A gene-controlling response of bone marrow progenitor cells to granulocyte-macrophage colony stimulating factors

The production of granulocytes and macrophages from progenitor cells in the bone marrow is controlled, in part, by a family of humoral regulators, termed colony stimulating factors (CSF). We have examined genetic factors controlling this process using in vitro cloning techniques. The inbred mouse strain LP/J showed elevated colony formation (CFU-C) in response to one subtype of CSF (G,M-CSF) compared to other strains of mice examined including the strain C57BL/6J. This variation resulted in a shift to the left of the CFU-C dose-response curve for LP/J. No difference between LP/J and C57BL/6J was seen with another subtype of CSF (CSF-1).
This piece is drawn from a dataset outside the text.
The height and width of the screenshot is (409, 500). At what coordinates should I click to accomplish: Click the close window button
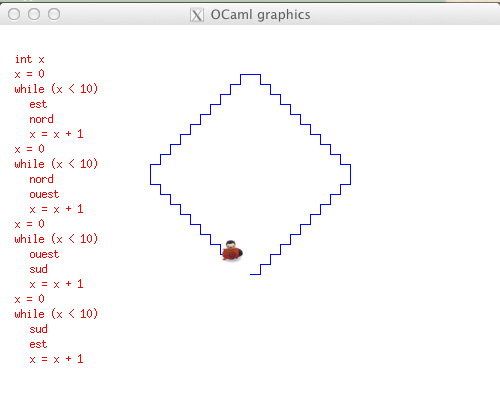[14, 14]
Maximal CFU-C response was similar in the two mouse strains with both types of CSF, and mixing experiments with both types of CSF gave the same maximal level of colony formation as the individual CSF. (C57BL/6J X LP/J)F1 progeny exhibited a CFU-C dose-response curve to CSF-2 that was intermediate between the parental types, indicating additive inheritance. Genetic analysis of backcross progeny suggested that the variation in CFU-C response is probably determined by a single primary gene, although the variability of the colony formation assay has complicated interpretation of genetic studies. These results suggest that CSF-1 and G,M-CSF act independently on a single bone marrow progenitor cell population. The properties of the genetic variation for G,M-CSF response are consistent with an alteration in cellular receptors for G,M-CSF.